- _PROMPT_:
Using the Total Bellas episode review, mark each statement below yes or no, quoting the deciding words: 1. John Cena teaches Brie Bella to drive stick shift on his Jeep. 2. The floaties from the previous week appear at the pool. 3. Creepy Brother's sister-in-law will teach Bryan to swim.

--- SUPPLIED PASSAGE Enclosed Below ---

10/12 TOTAL BELLAS REVIEW (ep. 2): Stick shift, masturbation puns, calorie counting cost Nikki a date, Bryan’s anti-quickie philosophy


TOTAL BELLAS
OCTOBER 12, 2016
AIRED ON E!
REPORT BY SARAH K., PWTORCH CONTRIBUTOR

Episode 2 opens with a recap of Episode 1. The focus isn’t on the weird house rules, but rather on the sex talk. Nikki is really proud to repeatedly bring up “Kama Sutra.” Watching her say “Kama Sutra” feels like watching a child who has just learned a new word and wants to repeat it repeatedly without actual context. Kama Sutra – for those of you familiar with Google – is an ancient tome of Sanskrit literature about sex. Nikki Bella doesn’t strike me as the kind of woman who’s read it. But this is the second episode in which she’s proudly said it.

The Mom and Johnny Ace are eloping. Scandalous! Wedding episodes are everything on these shows. Don’t they know that? Also, they’re not actually eloping because either WWE or one of the Bellas posted pics of their actual wedding on Instagram about a month ago. Anyway, I’m a bit under the weather this week so I took notes. I don’t remember the context, but Bryan says to Brie “I love you infinity plus one” and that should have been the line of the night. If nothing else, it makes Bryan a likable guy.

Six minutes into the episode, John Cena teaches Brie Bella how to drive stick shift on his Jeep. He seems like a normal guy doing it. And thankfully the producers don’t try to tease this segment as some weird twin affair! By reality TV standards – this is a miracle. However, it has to be a passive-aggressive moment, thus Creepy Brother’s sister-in-law is in town and will teach Bryan to swim. You see Bryan had been planning to teach Brie to drive a stick, but she was happy to have Cena do it, so, yeah, someone other than Brie has to teach Bryan something. We finally make it to the pool. Sadly the floaties from last week don’t make an appearance.

--- End of Enclosed SUPPLIED PASSAGE ---
--- DATA EXCERPTS Enclosed Below ---

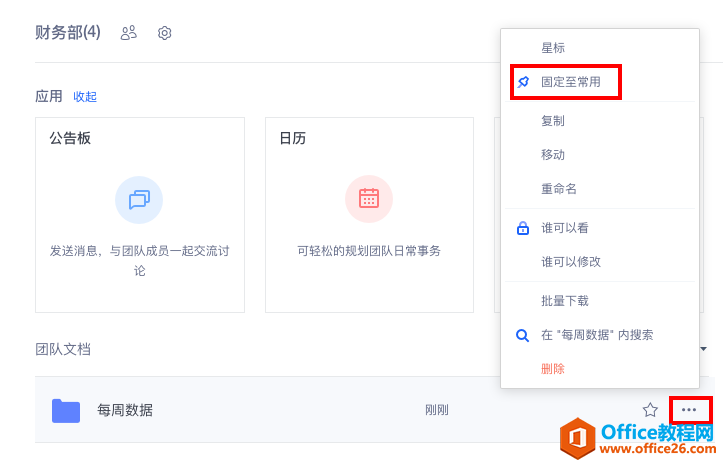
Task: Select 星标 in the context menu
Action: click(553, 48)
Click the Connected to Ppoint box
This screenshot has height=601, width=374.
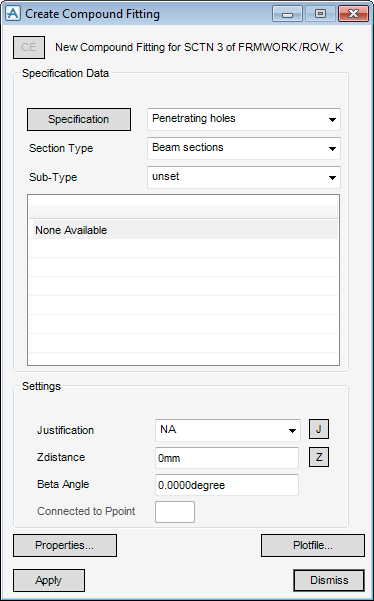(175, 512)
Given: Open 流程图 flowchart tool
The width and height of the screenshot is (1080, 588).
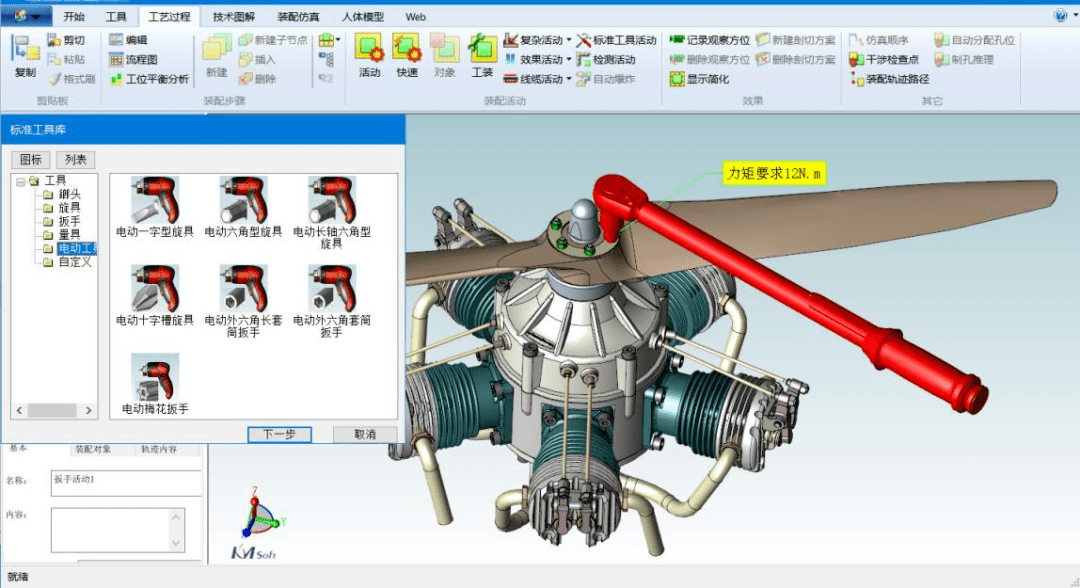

--- End of Enclosed DATA EXCERPTS ---

- _ANSWER SPACE_:
1. Yes: "John Cena teaches Brie Bella how to drive stick shift on his Jeep."
2. No: "Sadly the floaties from last week don’t make an appearance."
3. Yes: "Creepy Brother’s sister-in-law is in town and will teach Bryan to swim."